━━━━━ Supplied material

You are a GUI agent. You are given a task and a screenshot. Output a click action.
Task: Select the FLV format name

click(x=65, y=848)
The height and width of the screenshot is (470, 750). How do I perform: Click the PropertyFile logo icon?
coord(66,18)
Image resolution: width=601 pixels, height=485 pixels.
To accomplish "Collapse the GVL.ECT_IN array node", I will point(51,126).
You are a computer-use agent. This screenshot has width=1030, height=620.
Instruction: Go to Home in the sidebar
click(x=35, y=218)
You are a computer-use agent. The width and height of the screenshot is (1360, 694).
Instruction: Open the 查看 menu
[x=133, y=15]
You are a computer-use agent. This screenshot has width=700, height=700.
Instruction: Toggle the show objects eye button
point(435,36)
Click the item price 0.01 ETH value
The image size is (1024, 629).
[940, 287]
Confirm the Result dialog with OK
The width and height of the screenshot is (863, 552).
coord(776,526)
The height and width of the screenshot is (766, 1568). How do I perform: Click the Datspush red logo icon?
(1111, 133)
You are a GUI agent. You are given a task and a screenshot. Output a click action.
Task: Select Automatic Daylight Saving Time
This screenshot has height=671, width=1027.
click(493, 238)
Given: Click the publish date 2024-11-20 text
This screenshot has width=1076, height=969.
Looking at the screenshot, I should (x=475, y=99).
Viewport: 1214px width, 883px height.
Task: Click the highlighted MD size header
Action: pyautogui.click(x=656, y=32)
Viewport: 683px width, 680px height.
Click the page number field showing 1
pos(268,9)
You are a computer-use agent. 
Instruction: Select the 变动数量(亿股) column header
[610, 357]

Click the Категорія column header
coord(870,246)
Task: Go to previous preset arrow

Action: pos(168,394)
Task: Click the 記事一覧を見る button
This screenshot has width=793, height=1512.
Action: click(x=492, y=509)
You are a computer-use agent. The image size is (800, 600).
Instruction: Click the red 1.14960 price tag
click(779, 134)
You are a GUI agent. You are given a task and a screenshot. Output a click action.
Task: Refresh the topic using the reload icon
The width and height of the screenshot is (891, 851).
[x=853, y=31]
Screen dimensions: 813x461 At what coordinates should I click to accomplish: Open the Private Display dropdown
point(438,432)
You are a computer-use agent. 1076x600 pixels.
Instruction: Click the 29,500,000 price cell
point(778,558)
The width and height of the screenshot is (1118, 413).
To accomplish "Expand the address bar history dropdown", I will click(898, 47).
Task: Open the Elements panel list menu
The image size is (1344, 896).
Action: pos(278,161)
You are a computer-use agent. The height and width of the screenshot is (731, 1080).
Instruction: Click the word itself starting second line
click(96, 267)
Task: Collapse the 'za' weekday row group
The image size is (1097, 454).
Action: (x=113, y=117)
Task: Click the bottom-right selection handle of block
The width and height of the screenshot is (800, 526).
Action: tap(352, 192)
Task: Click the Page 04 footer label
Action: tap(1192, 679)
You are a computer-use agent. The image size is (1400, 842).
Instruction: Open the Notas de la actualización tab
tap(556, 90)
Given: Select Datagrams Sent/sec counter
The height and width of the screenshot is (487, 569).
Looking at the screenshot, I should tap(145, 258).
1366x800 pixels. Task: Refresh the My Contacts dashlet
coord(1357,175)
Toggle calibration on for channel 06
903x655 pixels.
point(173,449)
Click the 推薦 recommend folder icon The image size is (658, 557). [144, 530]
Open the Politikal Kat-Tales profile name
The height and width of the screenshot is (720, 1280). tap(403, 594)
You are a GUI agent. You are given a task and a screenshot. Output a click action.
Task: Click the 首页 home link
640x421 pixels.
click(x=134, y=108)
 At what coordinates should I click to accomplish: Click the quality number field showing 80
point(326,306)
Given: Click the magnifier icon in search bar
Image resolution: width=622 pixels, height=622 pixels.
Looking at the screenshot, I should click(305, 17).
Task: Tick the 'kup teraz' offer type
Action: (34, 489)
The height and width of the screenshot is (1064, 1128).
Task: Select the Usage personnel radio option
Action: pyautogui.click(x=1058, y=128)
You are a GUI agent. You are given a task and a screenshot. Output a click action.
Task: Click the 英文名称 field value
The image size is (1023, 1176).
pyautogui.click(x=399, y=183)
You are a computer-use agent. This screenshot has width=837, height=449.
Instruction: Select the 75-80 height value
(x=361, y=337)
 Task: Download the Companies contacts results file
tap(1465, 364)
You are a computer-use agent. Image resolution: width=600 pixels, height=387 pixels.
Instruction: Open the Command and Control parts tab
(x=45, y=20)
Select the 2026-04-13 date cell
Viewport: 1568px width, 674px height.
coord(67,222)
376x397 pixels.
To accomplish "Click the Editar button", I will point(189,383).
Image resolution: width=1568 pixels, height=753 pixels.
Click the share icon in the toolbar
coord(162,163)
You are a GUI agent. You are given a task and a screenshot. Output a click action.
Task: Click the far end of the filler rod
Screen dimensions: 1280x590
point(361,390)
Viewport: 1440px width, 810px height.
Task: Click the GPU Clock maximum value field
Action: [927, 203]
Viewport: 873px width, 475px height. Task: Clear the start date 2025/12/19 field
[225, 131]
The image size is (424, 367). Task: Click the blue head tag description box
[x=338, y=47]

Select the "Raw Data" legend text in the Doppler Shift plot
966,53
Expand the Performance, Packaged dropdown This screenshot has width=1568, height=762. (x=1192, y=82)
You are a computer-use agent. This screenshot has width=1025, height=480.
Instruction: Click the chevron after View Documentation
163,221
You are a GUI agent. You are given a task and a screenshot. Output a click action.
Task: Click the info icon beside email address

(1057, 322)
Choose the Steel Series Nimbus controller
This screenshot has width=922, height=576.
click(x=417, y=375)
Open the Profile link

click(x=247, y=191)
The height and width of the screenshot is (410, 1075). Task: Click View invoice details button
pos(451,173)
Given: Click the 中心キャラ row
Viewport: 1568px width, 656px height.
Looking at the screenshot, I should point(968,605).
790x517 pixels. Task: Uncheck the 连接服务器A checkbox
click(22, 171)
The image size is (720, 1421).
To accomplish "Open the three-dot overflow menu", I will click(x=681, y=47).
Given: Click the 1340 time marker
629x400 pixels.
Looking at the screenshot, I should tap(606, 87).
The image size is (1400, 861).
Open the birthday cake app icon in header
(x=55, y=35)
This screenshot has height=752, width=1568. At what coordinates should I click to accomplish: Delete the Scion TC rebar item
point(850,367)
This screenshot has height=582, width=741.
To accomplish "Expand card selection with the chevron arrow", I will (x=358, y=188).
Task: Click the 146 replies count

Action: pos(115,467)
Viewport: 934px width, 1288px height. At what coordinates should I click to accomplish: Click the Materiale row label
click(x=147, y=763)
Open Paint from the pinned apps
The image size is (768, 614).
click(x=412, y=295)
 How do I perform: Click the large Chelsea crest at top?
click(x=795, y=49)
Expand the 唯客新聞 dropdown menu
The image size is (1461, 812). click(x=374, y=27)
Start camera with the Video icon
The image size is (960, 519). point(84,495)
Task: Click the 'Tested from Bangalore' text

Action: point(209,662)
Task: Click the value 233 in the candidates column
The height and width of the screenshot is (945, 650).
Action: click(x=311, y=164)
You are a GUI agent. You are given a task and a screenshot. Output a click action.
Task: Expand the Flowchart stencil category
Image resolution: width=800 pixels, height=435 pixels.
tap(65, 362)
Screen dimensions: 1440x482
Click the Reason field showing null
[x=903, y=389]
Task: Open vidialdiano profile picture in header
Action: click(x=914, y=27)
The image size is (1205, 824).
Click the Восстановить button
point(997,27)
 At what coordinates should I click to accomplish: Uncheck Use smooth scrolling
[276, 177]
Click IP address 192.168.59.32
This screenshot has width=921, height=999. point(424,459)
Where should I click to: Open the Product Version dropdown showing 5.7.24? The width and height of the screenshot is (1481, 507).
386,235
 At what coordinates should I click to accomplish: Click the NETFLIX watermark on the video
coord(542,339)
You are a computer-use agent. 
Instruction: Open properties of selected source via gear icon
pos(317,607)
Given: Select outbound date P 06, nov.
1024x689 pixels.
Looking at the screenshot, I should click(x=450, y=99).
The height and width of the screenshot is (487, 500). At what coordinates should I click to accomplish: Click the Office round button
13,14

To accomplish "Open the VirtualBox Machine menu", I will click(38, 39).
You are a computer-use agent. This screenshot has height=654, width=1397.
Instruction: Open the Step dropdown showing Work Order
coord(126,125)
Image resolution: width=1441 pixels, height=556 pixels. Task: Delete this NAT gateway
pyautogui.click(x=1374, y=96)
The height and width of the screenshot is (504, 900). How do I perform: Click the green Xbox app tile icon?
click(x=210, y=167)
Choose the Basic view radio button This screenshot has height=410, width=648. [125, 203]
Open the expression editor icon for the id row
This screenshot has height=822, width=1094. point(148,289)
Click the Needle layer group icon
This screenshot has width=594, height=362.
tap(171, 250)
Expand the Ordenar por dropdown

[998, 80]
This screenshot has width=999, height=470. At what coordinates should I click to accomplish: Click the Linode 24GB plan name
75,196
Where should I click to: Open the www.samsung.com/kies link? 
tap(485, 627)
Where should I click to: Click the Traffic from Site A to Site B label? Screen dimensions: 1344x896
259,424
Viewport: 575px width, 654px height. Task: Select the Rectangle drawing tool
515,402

━━━━━━━━━━

- **Assigned task**
Search the entries for the string "Collapse" and copy each line where it occurs.

- **Output for this task**
To accomplish "Collapse the GVL.ECT_IN array node", I will point(51,126).
Task: Collapse the 'za' weekday row group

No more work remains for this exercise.